YUVA Journal of Medical Sciences

Vol 1 (1) March 2015, pg 01-02

RHEUMATOID ARTHRITIS WITH INTERSTITIAL LUNG DISEASE AND PULMONARY TUBERCULOSIS

Dr. J. D. Lakhani*** Dr. Arti Muley** Dr. Jignesh Lodhari* Dr. Abhinam Patel*

***Professor and HOD, **Associate Professor, *Medicine Resident

Department of Medicine, S.B.K.S.M.I. and R.C.

Sumandeep Vidyapeeth, Piparia, Vadodara, Gujarat

INTRODUCTION

Rheumatoid arthritis (RA) is a chronic inflammatory autoimmune condition of unknown etiology. It may result in variety of extra-articular manifestations including respiratory manifestations. It mainly involves pleura but can also affect lung parenchyma in form of interstitial lung disease. However, pulmonary tuberculosis in a case of rheumatoid arthritis is not seen commonly. There are two studies which reported occurrence of pulmonary tuberculosis in patients of RA probably because of reduced immunity related to treatment with steroids and eternacept. However, there is rarity of such reports from developing countries.

CASE

A 45 year old female, a known case of RA since three years on maintenance steroid therapy (Prednisolone 10 mg daily), hydroxy chloroquine (HCQ) 200mg twice daily and calcium 500mg once daily, presented to us with history of breathlessness since two months. It was insidious in onset, gradually progressive and increased on exertion. Low grade, continuous fever was also present. She had cough with minimal whitish expectoration. It was associated with multiple joint pains of both upper limbs involving small joints of hands and left ankle and knee joint. Morning stiffness was present with no joint deformity.

ON EXAMINATION

She was febrile with temperature 100⁰F and pulse was 110/min. Her blood pressure was 106/70mmhg. Pallor was present but no clubbing, cyanosis, icterus, lymphadenopathy or oedema was noted.

On systemic examination (Respiratory): There were bilateral coarse crepitations in midzone and basal area. Rest of the examination was normal.

INVESTIGATION

Hemoglobin-8.1mg%, Total leucocytes count -10,000 cell/cumm, Erythrocyte Sediment Rate-40, Malaria parasite-negative, Creatinine-1.5 mg%, urea-54 mg%, RA- strongly positive (146).

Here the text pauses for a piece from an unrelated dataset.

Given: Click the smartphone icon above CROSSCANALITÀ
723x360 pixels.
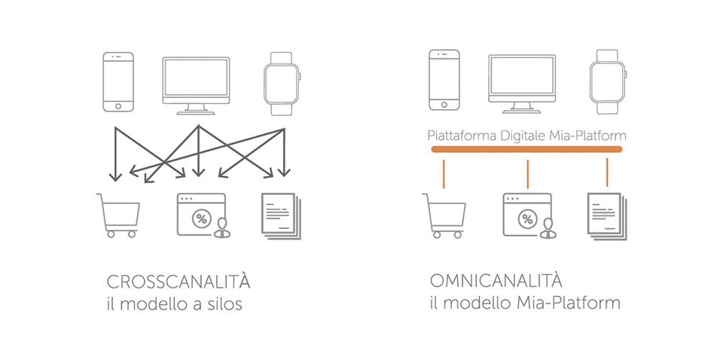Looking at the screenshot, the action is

AFB in sputum POSITIVE (2+).

X-ray Chest PA view - Multiple bilateral reticular nodular patterns was seen in mid and lower zone.

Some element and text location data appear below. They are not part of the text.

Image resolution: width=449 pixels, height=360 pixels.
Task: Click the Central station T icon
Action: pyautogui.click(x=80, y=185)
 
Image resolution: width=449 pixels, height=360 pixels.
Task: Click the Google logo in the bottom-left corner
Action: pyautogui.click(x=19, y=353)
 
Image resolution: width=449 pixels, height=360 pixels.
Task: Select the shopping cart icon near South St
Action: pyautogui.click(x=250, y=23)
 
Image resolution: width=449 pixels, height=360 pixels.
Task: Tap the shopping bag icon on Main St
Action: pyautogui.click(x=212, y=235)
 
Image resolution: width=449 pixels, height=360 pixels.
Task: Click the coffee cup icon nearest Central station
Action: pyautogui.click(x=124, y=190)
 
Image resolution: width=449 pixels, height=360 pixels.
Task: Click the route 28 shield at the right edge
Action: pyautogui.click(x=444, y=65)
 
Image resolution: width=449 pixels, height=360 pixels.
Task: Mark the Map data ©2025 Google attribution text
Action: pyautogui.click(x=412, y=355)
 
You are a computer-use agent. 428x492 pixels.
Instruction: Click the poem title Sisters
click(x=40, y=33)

High Resolution CT - Suggestive of bilateral lung parenchymal and interstitial pulmonary nodules in upper lobe with central cavitation.

Fig 1: X-ray Chest PA view

Fig 2: High Resolution CT

TREATMENT

Patient was treated with anti tubercular drugs with Rifampicin 600mg once daily(OD), Isoniazide 300mg OD, Pyrizinamide 1200mg OD , Ethambutol 750mg OD, Prednisolon 40mg OD, HCQ 200 BD.

DISCUSSION

RA has been associated with an increased risk of TB. The immunosuppressive therapies to treat RA, may lead to the development of TB in patients with latent infection that may otherwise have been prevented. Indeed, cases of active TB in patients with rheumatoid arthritis (RA) have recently been reported, and this has brought about a renewed interest in the relationship between the two diseases.

REFERENCES

1.  Njoo H, Long R. The epidemiology of tuberculosis in Canada. In: Long R, editor. Canadian tuberculosis standards. Ottawa: Government of Canada. Canadian Lung Association; 2000:3-14.

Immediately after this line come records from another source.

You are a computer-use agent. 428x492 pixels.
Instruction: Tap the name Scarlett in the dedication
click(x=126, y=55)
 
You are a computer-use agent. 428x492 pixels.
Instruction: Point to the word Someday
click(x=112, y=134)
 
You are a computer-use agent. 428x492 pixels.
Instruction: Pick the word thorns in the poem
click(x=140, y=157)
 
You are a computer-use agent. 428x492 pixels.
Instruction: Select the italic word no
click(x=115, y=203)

2.  Keane J, Gershon S, Wise RP, et al. Tuberculosis associated with infliximab, a tumor necrosis factor alpha-neutralizing agent. N Engl J Med 2001;345:1098-104.[MEDLINE]

3.  Bouza E, Moya JG, Munoz P. Infections in systemic lupus erythematosus and rheumatoid arthritis. Infect Dis Clin North Am 2001;25:1900-7.[MEDLINE]

4.  Kim HA, Yoo CD, Baek HJ, et al. Mycobacterium tuberculosis infection in a corticosteroid-treated rheumatic disease patient population. Clin Exp Rheumatol 1998;16:9-13.[MEDLINE]

5.  Carmona L, Hernández-García C, Vadillo C. Increased risk of tuberculosis in patients with rheumatoid arthritis. J Rheumatol 2003;30:1436-9.